Figure 1: The LIGO and Virgo detectors have spotted the merger of a remarkably asymmetric black hole duo, whose components weigh 8 and 30 solar masses, respectively.

Since LIGO and Virgo first observed the merger of two black holes in September 2015 [1] (see Viewpoint: The First Sounds of Merging Black Holes), gravitational-wave detection has become a regular occurrence. Yet the warped Universe continues to yield a bounty of diverse discoveries. Now, the LIGO and Virgo collaborations report that, just two weeks into their third observation run, the LIGO and Virgo detectors spotted a black hole merger, dubbed GW190412, that was remarkably different from those previously measured: With 8 and 30 solar masses, respectively, this “Laurel & Hardy” duo is the first truly asymmetric black hole binary system ever spotted (Fig. 1) [2]. The detection of such an asymmetric binary has allowed a trove of new scientific possibilities, from placing strong constraints on the black holes’ spins, to suggesting new astrophysical scenarios for the formation of such lopsided systems, to testing Einstein’s theory of general relativity in previously unexplored regimes.
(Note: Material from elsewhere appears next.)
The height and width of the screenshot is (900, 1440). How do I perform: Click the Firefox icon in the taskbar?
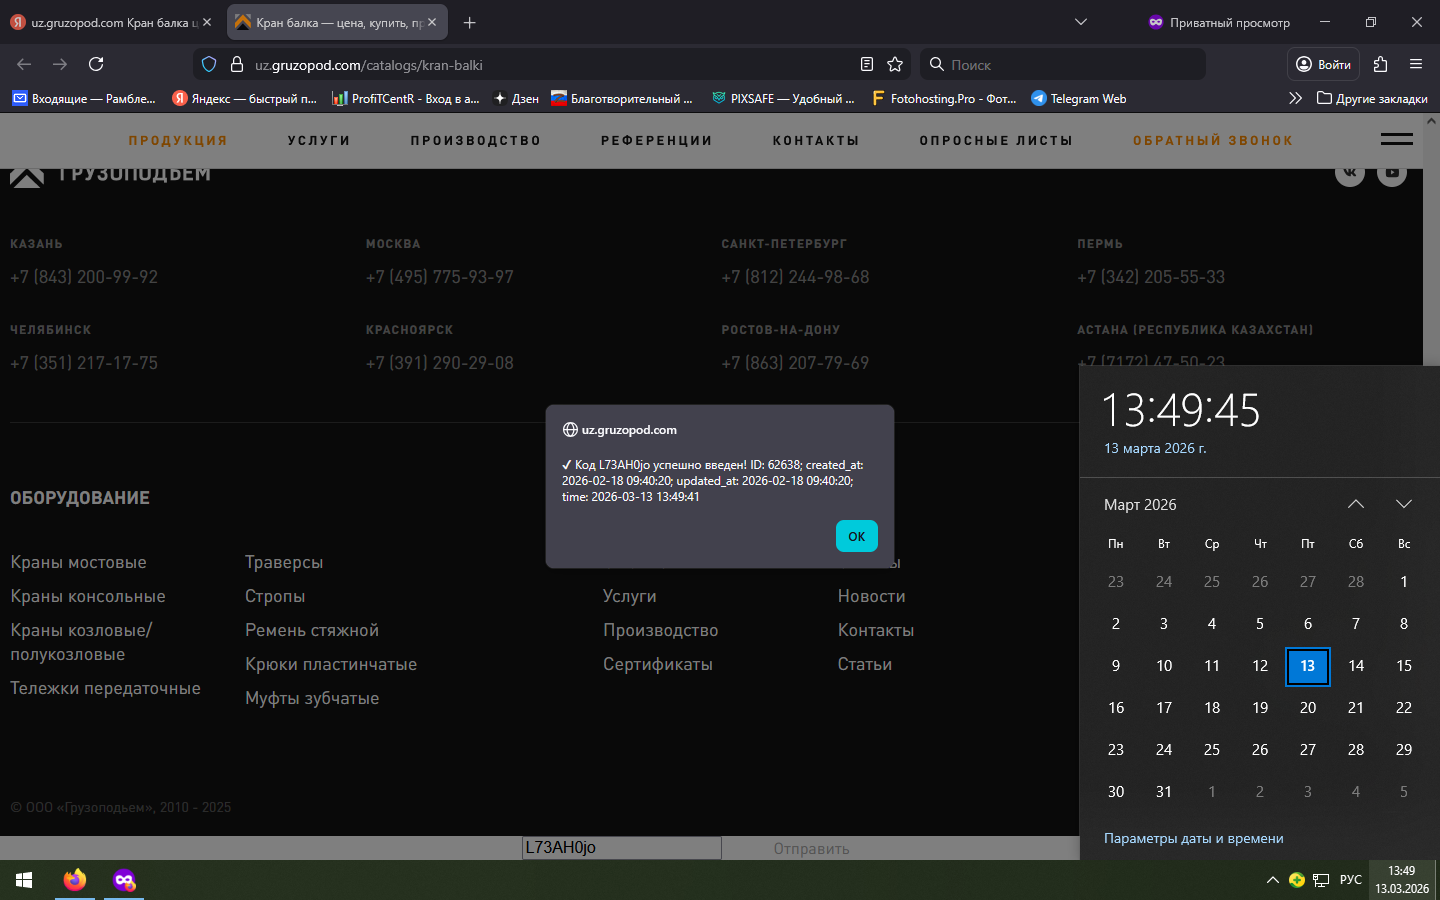(x=75, y=880)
Gravitational waves naturally arise in the theory of general relativity, which connects gravity to the warping of spacetime in the presence of matter. A pair of compact objects like neutron stars or black holes churn up spacetime as they orbit one another, inspiral, and eventually merge, creating spacetime ripples that radiate outwards at the speed of light. Billions of years later, the waves reach our gravitational-wave detectors, where they slightly deform the detector’s orthogonal, kilometers-long arms. Such a pattern of deformations encodes the merging system’s dynamics, including the orbital geometry and the properties of each neutron star or black hole.

Until now, most detections showed pairs of black holes with roughly comparable masses: Even the most asymmetric detected mergers involved mass ratios of less than 2 [3]. As predicted by general relativity, the gravitational-wave signal in these symmetric cases is dominated by a single frequency—the second harmonic of the binary orbital frequency [4]. Furthermore, the signals from all detections but two (GW151226 and GW170729) have been consistent with the binary having an effective spin of zero. This parameter is a mass-weighted sum of each black hole’s spin component perpendicular to the orbital plane. A vanishing effective spin for same-weight black holes means that the two bodies either aren’t spinning or they are spinning in opposite directions. A nonzero effective spin would significantly affect the merger dynamics.

At first glance, GW190412 is in line with previous discoveries—it is a pair of black holes with individual masses consistent with previous detections and with the black hole formation pathways considered by theory. At the same time, the asymmetry of the binary’s two masses makes it a beautifully divergent system compared to anything seen before (Video 1). LIGO and Virgo used a variety of different waveform models to determine that one of the black holes was about 3.5 times as massive as the other. In accord with general relativity, this asymmetry means that, in addition to the main second-harmonic emission frequency, higher overtones of gravitational-wave emission, specifically the mode at 3 times the binary orbital frequency, were detectable. Gravitational waves have often been referred to as the music of the cosmos, and in this case the analogy is quite apt: The collision of these black holes out in the vastness of the Universe produced a signal containing a “perfect fifth”—a musical interval, like that between the G and C notes, corresponding to two frequencies with a 3:2 ratio [5].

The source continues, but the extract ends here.